Japan and weapons of mass destruction

The Empire of Japan extensively used and researched chemical and biological weapons (CBW) during the Second Sino-Japanese War as part of Japanese war crimes. Japan is the only country ever attacked with nuclear weapons, by the United States' 1945 atomic bombings of Hiroshima and Nagasaki at the end of World War II. During the Cold War, the United States stationed chemical and nuclear weapons in Japan from the early 1950s to early 1970s. Postwar Japan ratified the Nuclear Non-Proliferation Treaty, Biological Weapons Convention, and Chemical Weapons Convention. The US provides a nuclear umbrella to Japan.

Beginning in the mid-1930s, Japan conducted numerous attempts to acquire, develop and use weapons of mass destruction. Japan's biological warfare is estimated to have killed between 200,000 and 500,000 people in China. Biological warfare units, led by Unit 731, operated across the Japanese colonial empire, dispersing anthrax, cholera, dysentery, typhoid, plague, and others. In the Japanese puppet state of Manchukuo, Unit 731 and Unit 516 were centers of CBW research, including human experimentation. CBW was used at the Battle of Changde, the Battle of Wuhan, the Ningbo plague attack, and elsewhere. The Imperial Japanese Navy planned a weaponized plague attack against California. Unit 731 members provided information to the Soviet and United States biological weapons programs, twelve of whom were found guilty in the Khabarovsk war crimes trials. From 1940 to 1945, Japan conducted a nuclear weapons program which did not progress past laboratory experiments. The US covered up Japan's biological warfare, and the Japanese government first acknowledged the program in 2002.

The US atomic bombings, the culmination of the Manhattan Project, devastated Hiroshima and Nagasaki, killing between 150,000 and 246,000 people within four months.
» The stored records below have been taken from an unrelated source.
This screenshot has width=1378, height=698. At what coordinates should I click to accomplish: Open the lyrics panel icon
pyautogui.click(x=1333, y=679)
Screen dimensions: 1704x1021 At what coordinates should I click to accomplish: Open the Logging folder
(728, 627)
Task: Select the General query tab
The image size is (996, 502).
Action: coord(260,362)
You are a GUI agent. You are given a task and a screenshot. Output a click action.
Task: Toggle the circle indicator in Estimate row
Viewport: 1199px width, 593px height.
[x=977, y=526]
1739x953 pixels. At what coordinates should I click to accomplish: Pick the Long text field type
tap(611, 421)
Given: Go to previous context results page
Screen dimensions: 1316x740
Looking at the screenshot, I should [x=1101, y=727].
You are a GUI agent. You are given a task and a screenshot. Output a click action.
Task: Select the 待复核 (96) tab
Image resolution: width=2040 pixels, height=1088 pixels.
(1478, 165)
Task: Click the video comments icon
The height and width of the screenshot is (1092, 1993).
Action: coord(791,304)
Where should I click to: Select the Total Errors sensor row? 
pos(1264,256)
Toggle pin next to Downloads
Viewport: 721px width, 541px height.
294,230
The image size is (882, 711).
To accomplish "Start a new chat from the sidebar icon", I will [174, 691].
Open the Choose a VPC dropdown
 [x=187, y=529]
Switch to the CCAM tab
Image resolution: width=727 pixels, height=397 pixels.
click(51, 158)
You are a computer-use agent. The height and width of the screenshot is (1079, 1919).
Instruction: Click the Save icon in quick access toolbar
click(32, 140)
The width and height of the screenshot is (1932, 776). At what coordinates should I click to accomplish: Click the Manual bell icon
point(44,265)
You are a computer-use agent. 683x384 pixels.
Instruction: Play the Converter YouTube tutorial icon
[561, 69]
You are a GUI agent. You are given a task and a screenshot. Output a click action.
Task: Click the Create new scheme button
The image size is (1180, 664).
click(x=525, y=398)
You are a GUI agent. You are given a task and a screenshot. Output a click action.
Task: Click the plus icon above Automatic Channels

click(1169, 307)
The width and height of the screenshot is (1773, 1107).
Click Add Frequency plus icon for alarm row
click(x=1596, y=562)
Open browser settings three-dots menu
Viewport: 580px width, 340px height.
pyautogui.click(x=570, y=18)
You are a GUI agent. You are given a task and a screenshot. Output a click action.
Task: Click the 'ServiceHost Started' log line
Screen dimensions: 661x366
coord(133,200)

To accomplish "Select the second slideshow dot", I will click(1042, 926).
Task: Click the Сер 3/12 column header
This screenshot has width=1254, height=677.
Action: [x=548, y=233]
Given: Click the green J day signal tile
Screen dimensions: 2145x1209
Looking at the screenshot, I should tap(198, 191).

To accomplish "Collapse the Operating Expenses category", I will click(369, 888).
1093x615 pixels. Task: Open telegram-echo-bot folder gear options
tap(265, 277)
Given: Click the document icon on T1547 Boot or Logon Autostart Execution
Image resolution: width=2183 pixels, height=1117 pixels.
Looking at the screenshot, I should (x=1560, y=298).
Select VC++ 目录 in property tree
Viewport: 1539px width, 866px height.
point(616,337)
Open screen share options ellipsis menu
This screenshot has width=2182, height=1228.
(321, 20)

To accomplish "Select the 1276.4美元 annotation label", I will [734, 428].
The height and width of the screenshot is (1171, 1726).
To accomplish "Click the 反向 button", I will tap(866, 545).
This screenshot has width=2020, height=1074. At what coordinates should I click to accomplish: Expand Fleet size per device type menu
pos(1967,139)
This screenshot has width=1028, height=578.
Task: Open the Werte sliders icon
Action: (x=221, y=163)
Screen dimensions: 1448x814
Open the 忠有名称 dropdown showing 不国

The ethics and role of the attacks in the unconditional surrender of Japan and end of the Pacific War are the subject of continued debate. The attacks had a strong influence on Cold War's nuclear arms race and in popular culture.

From 1954 until 1972, the US stationed a range of strategic and tactical nuclear weapons, especially in the US-administered Ryukyu Islands. These included nuclear tactical ballistic missiles, cruise missiles, artillery, anti-air, anti-submarine weapons, and strategic bombers. Following the 1954 US Castle Bravo thermonuclear test, one Japanese fisherman died when all 23 crew aboard the Daigo Fukuryū Maru suffered acute radiation syndrome. The US stockpiled thousands of tons of chemical weapons in Okinawa, including mustard gas, sarin, and VX, which were removed in 1971.

Article 9 of the Constitution of Japan has been interpreted to prohibit the country from weapons of mass destruction and long-range delivery systems. Under the Three Non-Nuclear Principles established in 1971, Japan rejects possessing, producing, and introducing into its territory nuclear weapons. However, postwar Japan is an exemplar of nuclear latency: possessing the materials and technical capacity for an indigenous nuclear weapons program. This includes an advanced civil nuclear program, reprocessing, and stockpile of plutonium. Some 21st century politicians have supported a role for US nuclear weapons in Japan.

The Japanese religious cult Aum Shinrikiyo carried out the first chemical terrorist attacks to use nerve agents. Members perpetrated at least 10 such attacks, notably using sarin in Matsumoto in 1994 and on the Tokyo subway in 1995, as well as some of the first attacks to use VX. The group also unsuccessfully attempted bioterrorist attacks with anthrax and botulinum toxin, which remains the most extensive non-state biological weapons program to date.